### Task description
Word for word, transcribe the data below from the line with "1081x627 pixels. How" to the line with "Given: Open the Category field dropdown arrow", keeping both of those lines.

### Stored items

########################################

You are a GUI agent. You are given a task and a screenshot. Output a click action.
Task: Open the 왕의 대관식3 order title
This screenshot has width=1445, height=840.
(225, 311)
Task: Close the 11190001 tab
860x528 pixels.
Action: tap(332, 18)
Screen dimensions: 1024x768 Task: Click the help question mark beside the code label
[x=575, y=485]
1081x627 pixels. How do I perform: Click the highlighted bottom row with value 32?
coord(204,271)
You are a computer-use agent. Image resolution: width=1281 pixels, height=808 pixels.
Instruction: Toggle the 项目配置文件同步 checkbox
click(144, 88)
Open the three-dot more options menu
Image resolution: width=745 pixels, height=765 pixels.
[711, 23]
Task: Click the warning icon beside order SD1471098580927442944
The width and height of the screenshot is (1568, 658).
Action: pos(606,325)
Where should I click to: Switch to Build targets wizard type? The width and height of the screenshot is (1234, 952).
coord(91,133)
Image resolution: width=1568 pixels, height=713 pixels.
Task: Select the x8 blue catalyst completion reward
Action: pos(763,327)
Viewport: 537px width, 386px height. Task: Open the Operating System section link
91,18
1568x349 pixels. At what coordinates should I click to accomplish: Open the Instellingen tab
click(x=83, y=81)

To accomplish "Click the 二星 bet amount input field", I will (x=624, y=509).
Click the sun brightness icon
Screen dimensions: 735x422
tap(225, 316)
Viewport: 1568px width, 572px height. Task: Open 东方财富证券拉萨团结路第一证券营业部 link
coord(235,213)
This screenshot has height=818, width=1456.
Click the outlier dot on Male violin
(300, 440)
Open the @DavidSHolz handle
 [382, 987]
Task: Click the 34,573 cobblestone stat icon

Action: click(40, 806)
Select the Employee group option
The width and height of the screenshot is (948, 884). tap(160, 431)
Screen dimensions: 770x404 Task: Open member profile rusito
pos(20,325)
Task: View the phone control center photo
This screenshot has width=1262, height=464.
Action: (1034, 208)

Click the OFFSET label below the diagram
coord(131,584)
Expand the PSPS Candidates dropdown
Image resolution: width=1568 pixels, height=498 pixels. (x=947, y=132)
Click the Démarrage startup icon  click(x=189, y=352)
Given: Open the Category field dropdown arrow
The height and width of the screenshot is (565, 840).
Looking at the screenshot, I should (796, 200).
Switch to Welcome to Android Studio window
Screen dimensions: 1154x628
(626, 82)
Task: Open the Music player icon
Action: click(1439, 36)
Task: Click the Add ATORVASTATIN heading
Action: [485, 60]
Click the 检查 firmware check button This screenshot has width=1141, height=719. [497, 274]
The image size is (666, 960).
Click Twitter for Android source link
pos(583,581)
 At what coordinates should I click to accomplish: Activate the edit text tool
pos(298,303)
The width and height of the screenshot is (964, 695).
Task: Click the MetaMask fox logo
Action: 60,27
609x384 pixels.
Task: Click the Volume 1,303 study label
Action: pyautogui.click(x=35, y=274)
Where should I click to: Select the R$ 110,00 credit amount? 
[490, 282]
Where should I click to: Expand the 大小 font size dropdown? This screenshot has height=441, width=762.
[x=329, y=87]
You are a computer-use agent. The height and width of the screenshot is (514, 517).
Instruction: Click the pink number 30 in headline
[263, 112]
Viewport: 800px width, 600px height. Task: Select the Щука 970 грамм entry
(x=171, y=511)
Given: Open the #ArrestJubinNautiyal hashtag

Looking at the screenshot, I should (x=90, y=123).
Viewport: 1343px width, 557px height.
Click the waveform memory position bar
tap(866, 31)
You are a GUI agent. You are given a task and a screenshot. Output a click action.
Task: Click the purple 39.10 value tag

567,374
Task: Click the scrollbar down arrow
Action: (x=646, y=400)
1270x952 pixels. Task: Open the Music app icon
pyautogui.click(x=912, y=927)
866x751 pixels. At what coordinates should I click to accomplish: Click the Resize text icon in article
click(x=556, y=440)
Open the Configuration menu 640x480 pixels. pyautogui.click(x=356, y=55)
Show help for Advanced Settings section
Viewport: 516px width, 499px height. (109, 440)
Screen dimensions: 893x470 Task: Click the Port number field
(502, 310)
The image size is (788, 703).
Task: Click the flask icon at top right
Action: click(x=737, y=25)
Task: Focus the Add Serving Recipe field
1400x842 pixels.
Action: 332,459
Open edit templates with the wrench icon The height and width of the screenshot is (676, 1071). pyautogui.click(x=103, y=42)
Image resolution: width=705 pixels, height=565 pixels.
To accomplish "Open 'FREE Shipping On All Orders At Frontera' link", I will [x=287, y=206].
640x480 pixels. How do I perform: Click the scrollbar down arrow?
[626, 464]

########################################

### Task response
1081x627 pixels. How do I perform: Click the highlighted bottom row with value 32?
coord(204,271)
You are a computer-use agent. Image resolution: width=1281 pixels, height=808 pixels.
Instruction: Toggle the 项目配置文件同步 checkbox
click(144, 88)
Open the three-dot more options menu
Image resolution: width=745 pixels, height=765 pixels.
[711, 23]
Task: Click the warning icon beside order SD1471098580927442944
The width and height of the screenshot is (1568, 658).
Action: pos(606,325)
Where should I click to: Switch to Build targets wizard type? The width and height of the screenshot is (1234, 952).
coord(91,133)
Image resolution: width=1568 pixels, height=713 pixels.
Task: Select the x8 blue catalyst completion reward
Action: pos(763,327)
Viewport: 537px width, 386px height. Task: Open the Operating System section link
91,18
1568x349 pixels. At what coordinates should I click to accomplish: Open the Instellingen tab
click(x=83, y=81)

To accomplish "Click the 二星 bet amount input field", I will (x=624, y=509).
Click the sun brightness icon
Screen dimensions: 735x422
tap(225, 316)
Viewport: 1568px width, 572px height. Task: Open 东方财富证券拉萨团结路第一证券营业部 link
coord(235,213)
This screenshot has height=818, width=1456.
Click the outlier dot on Male violin
(300, 440)
Open the @DavidSHolz handle
 [382, 987]
Task: Click the 34,573 cobblestone stat icon

Action: click(40, 806)
Select the Employee group option
The width and height of the screenshot is (948, 884). tap(160, 431)
Screen dimensions: 770x404 Task: Open member profile rusito
pos(20,325)
Task: View the phone control center photo
This screenshot has width=1262, height=464.
Action: (1034, 208)

Click the OFFSET label below the diagram
coord(131,584)
Expand the PSPS Candidates dropdown
Image resolution: width=1568 pixels, height=498 pixels. (x=947, y=132)
Click the Démarrage startup icon  click(x=189, y=352)
Given: Open the Category field dropdown arrow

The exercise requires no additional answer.